Какой бы трагедией ни была смерть первой жены, но лучшее написано после смерти Нинель Алексеевны: были моменты, которые он никак не мог при ее жизни сказать. В «Обмене», например, практически точно описан переезд на Ленинский проспект, со всеми подробностями семейной жизни.
По повести «Долгое прощание» есть замечательный фильм 2003 года Сергея Урсуляка. Так вот повесть — калька с жизни супругов, включая его личное безденежье и процветание жены. После ее ухода Юрий Валентинович обрел свободу и потом постоянно набирал обороты.
— Опишите рабочий день писателя на примере Юрия Трифонова.
— Работал он каждый день, примерно с шести утра до десяти-одиннадцати, а во второй половине дня перечитывал написанное. У него была странная особенность, свойственная поэтам: авторская правка была незначительной, как будто он записывал уже сформулированные мысли.
Над рукописями трястись…
— Занимался творчеством Трифонов в московской квартире или?..
— Мы жили в основном на даче. Когда бытовые проблемы разрешились (я их целиком взяла на себя), на Красной Пахре (поселок «Советский писатель») мы жили безвыездно.
— У него была пишущая машинка или произведения писались от руки?
— От руки.
— Где хранятся рукописи? В РГАЛИ?
— Я вам скажу ужасное: рукописи я хранила на новой даче, потому что на прежней, где умер Юрий Валентинович, оставаться не могла. И меня залили соседи.
Погибло все: архив, бесценная библиотека, собираемая Трифоновым десятки лет (он отказывал себе во всем, доходил до последнего рубля, покупая книги у букинистов на Кузнецком Мосту)…
— Что-то удалось восстановить?
— Нет, ничего. Уцелели лишь оставшиеся в Москве «толстые» тетради, в которых отражена подготовка к работе над очередным романом (или повестью) с вкраплениями собственных размышлений.
— Вел ли Трифонов дневник? Я имею в виду не публичный, колумнический, как «Дневник писателя» Достоевского, а потаенный?
— В романе «Время и место» один из героев прятал дневник на даче.
Это меня заставило перерыть после смерти Юрия Валентиновича каждый уголок, однако я ничего не нашла. Или он был слишком надежно спрятан, или, памятуя судьбу отца и матери, Юрий Валентинович понимал, что вести дневник в СССР опасно.

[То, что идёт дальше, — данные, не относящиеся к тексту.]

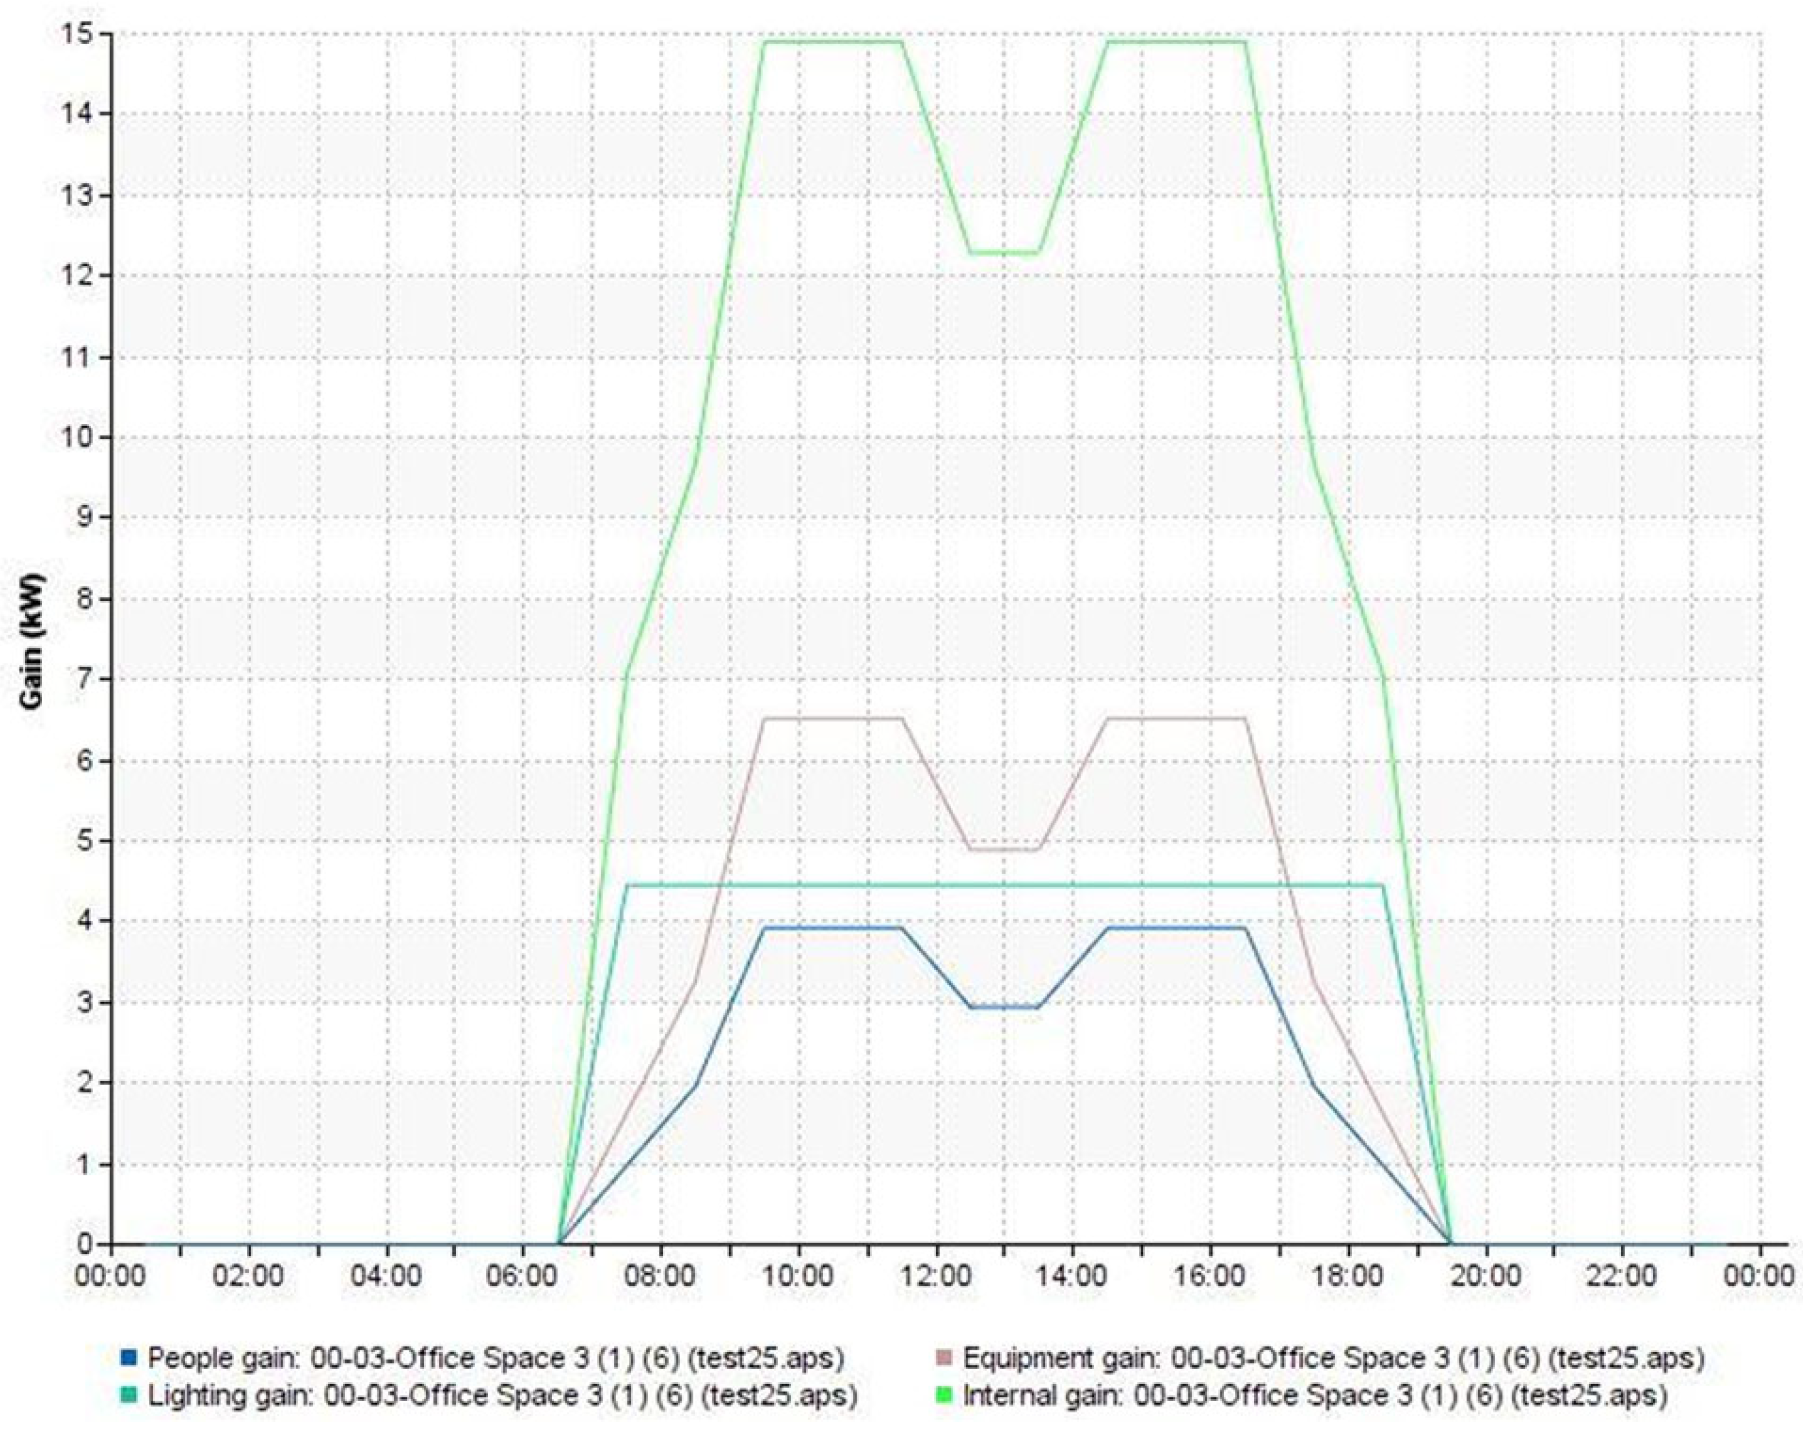Click the flat Lighting gain line at 13:00

click(x=1005, y=885)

— Советский четырехтомник Трифонова все знают. Выходили ли собрания сочинений после 1991 года? Намечал ли Юрий Валентинович некий план такого собрания при жизни, озаботился ли посмертной судьбой своих текстов?
— Он об этом не думал.
Практически полное собрание сочинений вышло в 2011 году: четыре тома и год спустя отдельным томом собрание московских повестей. Изданы они были, к сожалению, небрежно: плохая брошюровка и другие заметные огрехи.
— Участвовали ли вы в составлении книг?
— Конечно. Но был стандарт: Юрия Валентиновича много издавали, от меня требовалось знать объем и время публикации.
— Кто является правообладателем текстов Трифонова?
— Я, наш сын Валентин и Ольга, дочь Юрия Валентиновича от первого брака, запрещающая публиковать книги отца. Из-за нее десять лет новых книг не издавалось вовсе.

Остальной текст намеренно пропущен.